Aside from its deep pockets, Verizon brings with it a large mobile subscriber base that generated more than $23 billion in wireless revenue for Q4 2014. Verizon, as with all major telecoms, owns a very sophisticated billing and collection business that is able to handle a lot of transactions (and no doubt is underserved). AOL has Huffington Post, TechCrunch, Engadget, and a number of other news/information properties that pull in tens of millions of uniques each month. It also has a programmatic ad platform and, of great interest to Verizon, a very strong original video business.
Is this a match made in heaven, hell, or somewhere in-between?

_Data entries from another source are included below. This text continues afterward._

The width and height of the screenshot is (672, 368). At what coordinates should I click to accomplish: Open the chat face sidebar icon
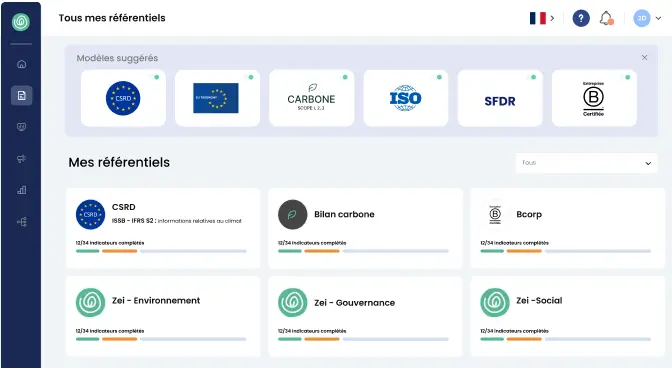(x=21, y=127)
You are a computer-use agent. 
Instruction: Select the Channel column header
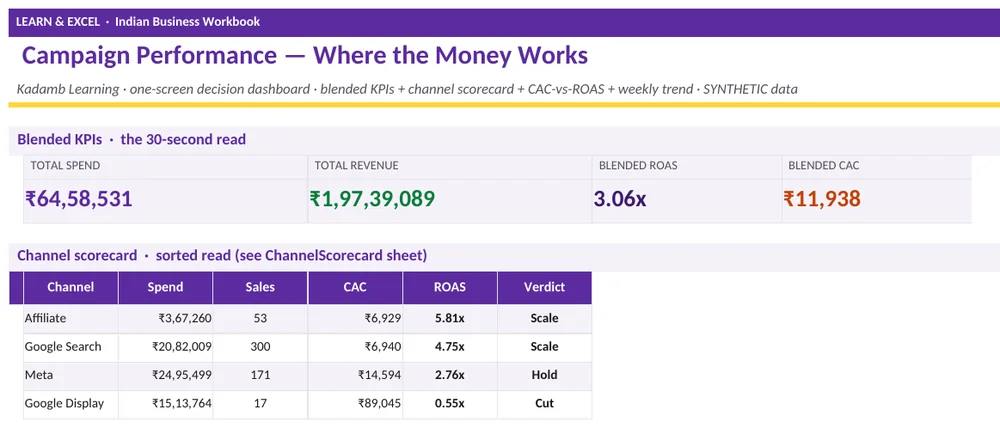(70, 288)
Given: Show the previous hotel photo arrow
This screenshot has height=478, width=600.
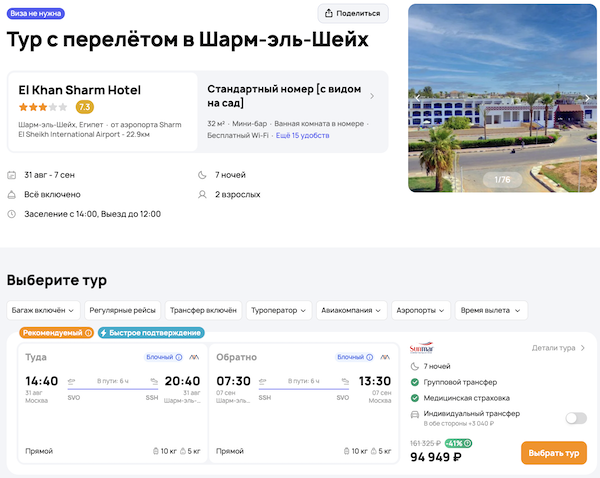Looking at the screenshot, I should [418, 97].
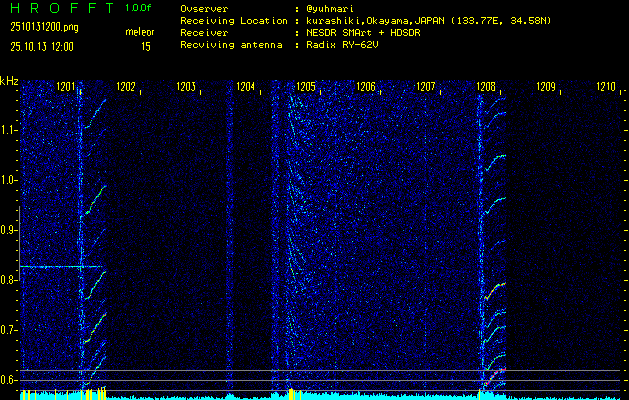This screenshot has height=400, width=629.
Task: Click the 1.0 frequency axis label
Action: (9, 180)

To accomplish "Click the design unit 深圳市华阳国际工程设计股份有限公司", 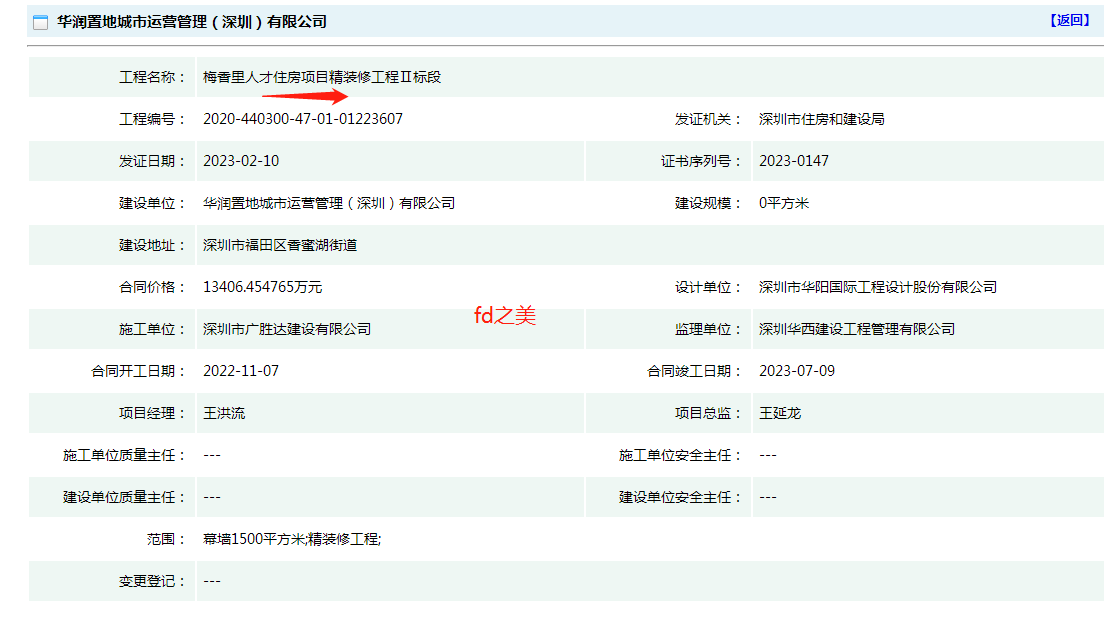I will click(x=877, y=287).
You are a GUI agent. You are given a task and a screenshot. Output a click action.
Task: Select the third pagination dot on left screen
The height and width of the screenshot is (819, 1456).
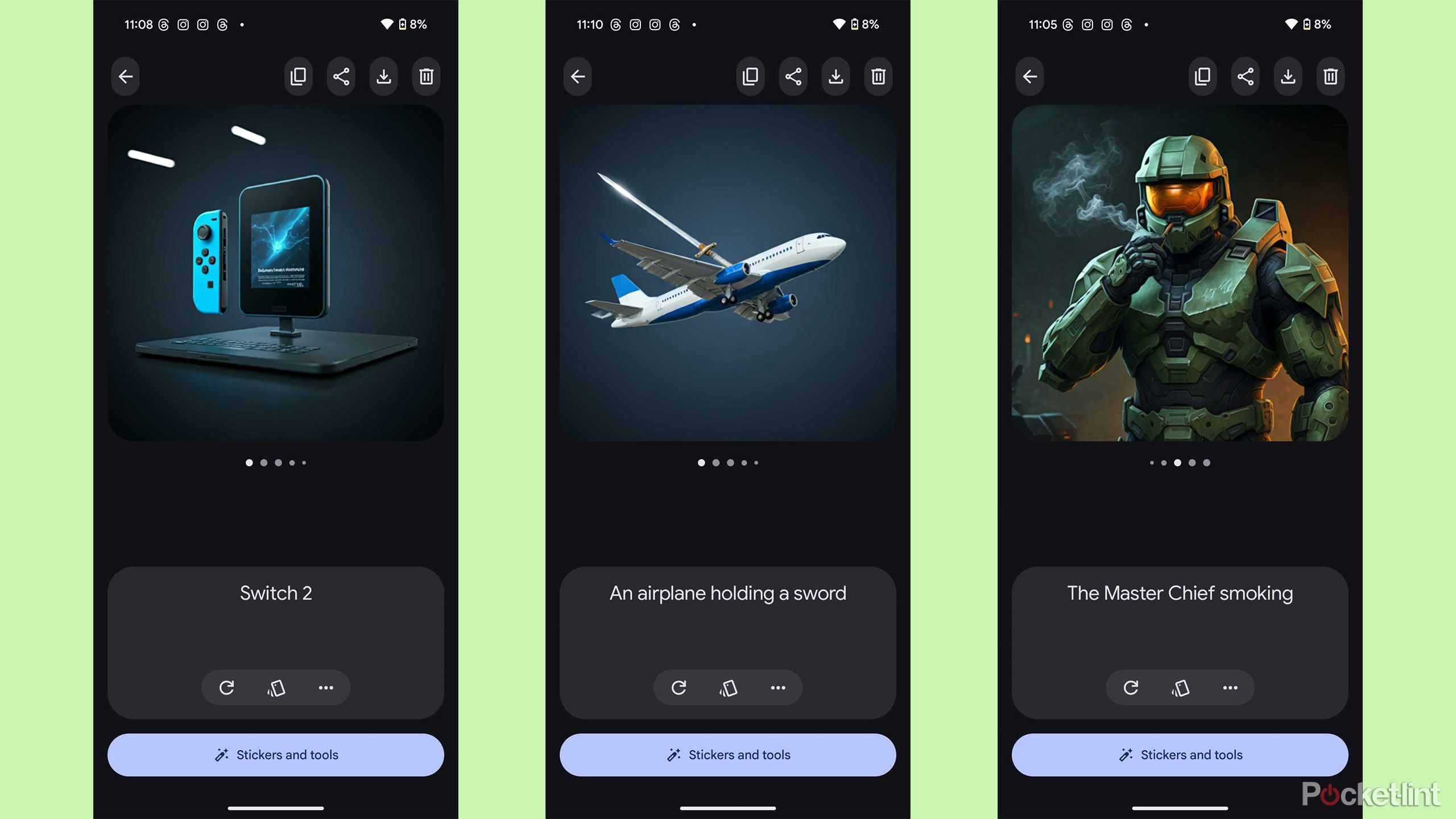tap(277, 462)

As far as AOL’s content properties, it’s not clear what Verizon can do to improve their standing other than make them defaults for its smartphone subs. Over the years, that has been a bad plan and a turnoff to all involved. Certainly, the programmatic ad platform is of interest as that translates into cash for the bottom line, but that is all based on the future of programmatic advertising. Some (such as yours truly) are not true believers in computer-based ad exchanges.
Far and away, it’s AOL’s digital video content that has the most value. While a bit under the radar, AOL’s programs,
including “Connected,” “Park Bench,” “Making A Scene,” and “That’s Racist” are far better than most of its rivals. Sadly, Verizon is ill-equipped to take advantage of these great shows. Verizon’s subscription TV service, FIOS, is stalled at a bit over 5.7 million subscribers, recently selling off its Texas, Florida, and California operations to Frontier Communications. FIOS is more than a weak pay-TV platform; it represents Verizon’s ability to understand the future of TV and video.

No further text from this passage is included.